In a well-known fable, “The blind man and the lame man”, they can cross the bridge together. ‘A blind man carried a lame man on his back, lending him his feet and borrowing from him his eyes’. This story tells us how the collaboration overcome the difficulties.

In the Big Data era, the same collaboration is highly required to analyze and extract useful information from Big Data. Generally, it takes a long time and is costly to obtain highly accurate data while less accurate data is cheap and fast to access. Then, we need to blend these two different data (a few highly accurate data and a lot of less accurate data) to better analyze data, leading to correct forecast and prediction.

Beyond Pride and Prejudice

“First, and perhaps most important, if you are going to try to use new data to revolutionize a field, it is best to go into a field where old methods are lousy.”

[Everybody lies, Seth Stephens-Davidowitz]

Our decisions are often based on prejudice, resulting in a bad ending. Specifically, our prejudice stems from wrong or weak cause-and-effect which totally depends on our limited experiences, pseudosciences, or popular misconceptions.

Big Data makes us escape from bias, provides the right cause-and-effect, and finally suggests the optimal choice. For example (in this book), a pedigree has been commonly regarded as a primary factor for choosing a racing horse but it is NOT. Big Data shows the size of the heart (specifically the left ventricle) is a much more important factor. But we should keep in mind that data science and Big Data is not always perfect. Biased and incomplete data also provides another data-driven prejudice and misconception.

David Hume as a Data Scientist

“Hume believed that we can’t be absolutely certain about anything that is based only on traditional beliefs, testimony, habitual relationships, or cause and effect. In short, we can rely only on what we learn from experience.”

[The Theory That Would Not Die, McGrayne, Sharon B.]
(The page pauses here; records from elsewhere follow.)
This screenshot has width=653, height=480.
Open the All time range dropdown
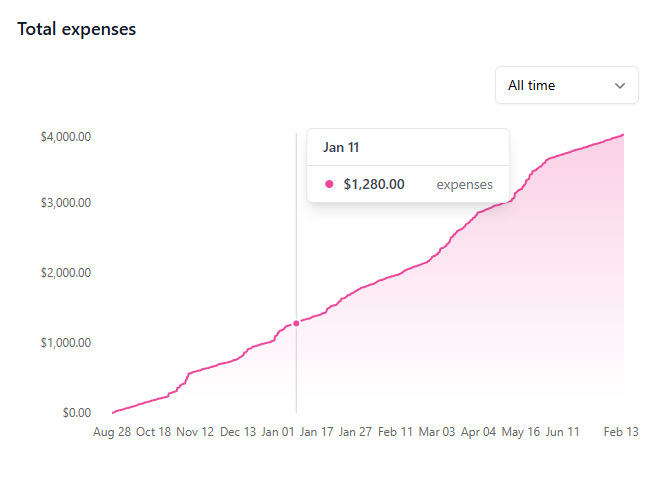pyautogui.click(x=566, y=85)
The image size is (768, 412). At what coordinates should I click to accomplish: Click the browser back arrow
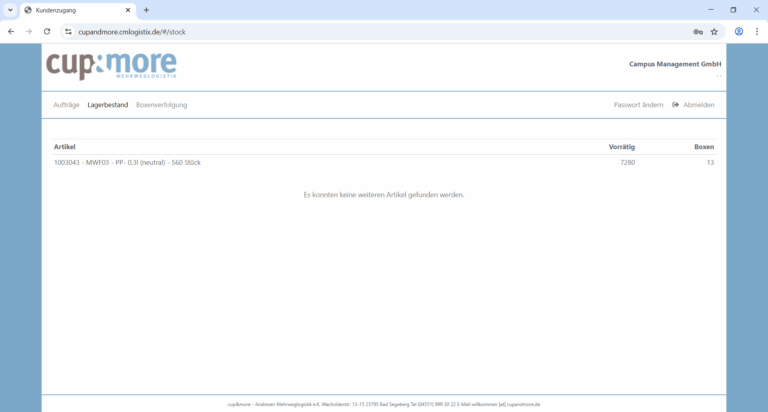click(x=11, y=31)

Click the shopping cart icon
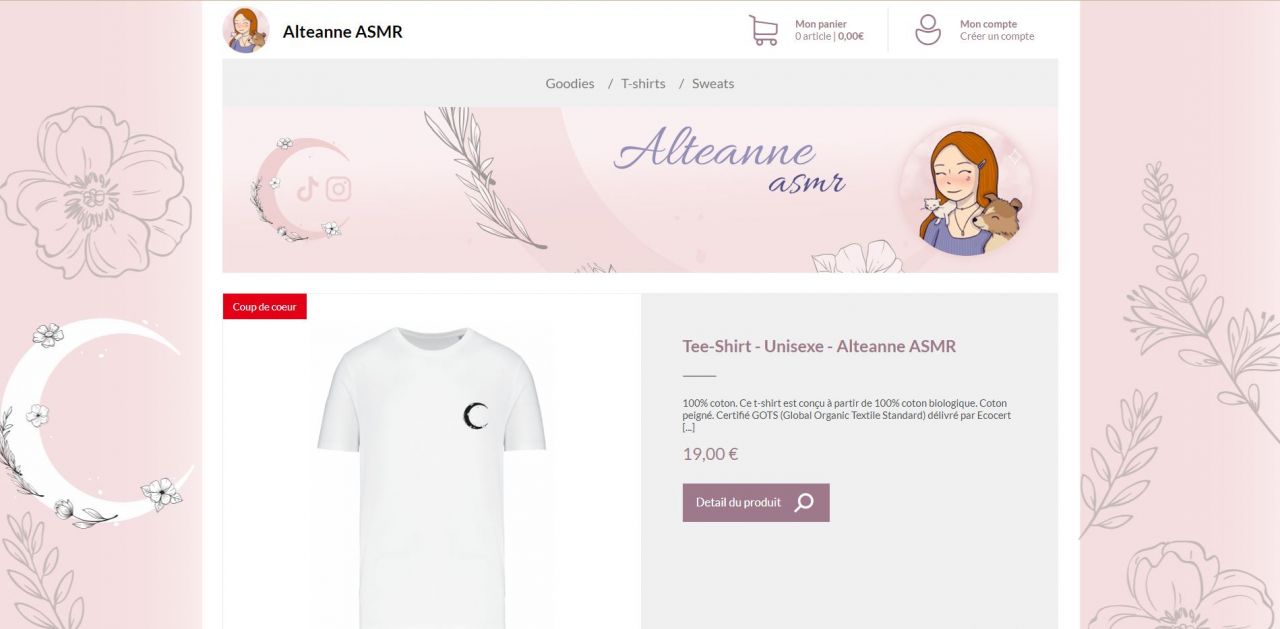(x=764, y=30)
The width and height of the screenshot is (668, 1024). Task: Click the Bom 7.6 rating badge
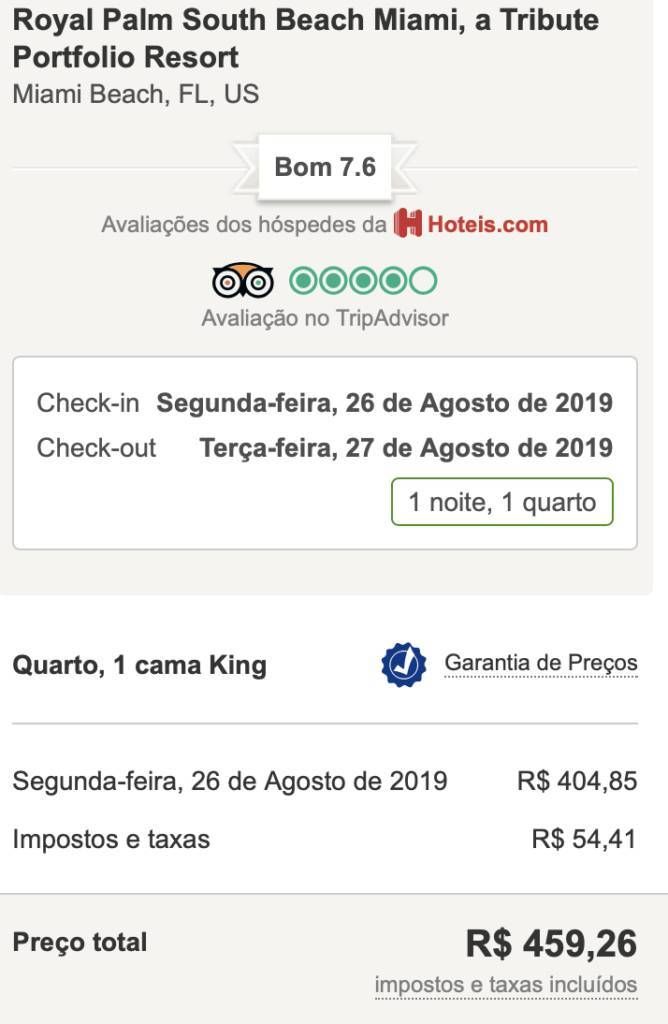(325, 167)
Empiricism put forth by David Hume claims that observation/investigation is the correct way to extend our cognitive capacities. However, individual experiences often are incomplete and biased due to limited experiences. Hence, practically, it is skeptical to gain certainty based only on personal experience, observations, and investigation.

Nowadays, in the Big Data era, we have enormous data collected from all the people in the world. Integrated data can provide unbiased and common observation about human nature. That is, it is time to recall Hume’s empiricism. In fact, the fundamental philosophy of machine learning is totally based on Hume’s empiricism and this would bring us closer to “Truth”. If Hume was still alive, he would be a Googler.

The Intrinsicscope

“The microscope showed us there is more to a drop of pond water than we think we see. The telescope showed us there is more to the night sky than we think we see. And new, digital data now shows us there is more to human society than we think we see”

[Everybody lies, Seth Stephens-Davidowitz]

Sometimes we see others’ incomprehensible behaviors and realize that individual human behaviors are too complex, complicated, and random to understand. However, group behavior (instead of individual behaviors) often has an intrinsic and typical pattern. That is, group behavior is not just the sum of individual behaviors.

Data science is spotting these patterns and extracting dominant factors to make these patterns from Big Data, which enable us to clearly understand our society. While a telescope or microscope shows us more detailed observations, the intrinsicscope shows us a more coarse-grained insight to better understand a complex system in our society.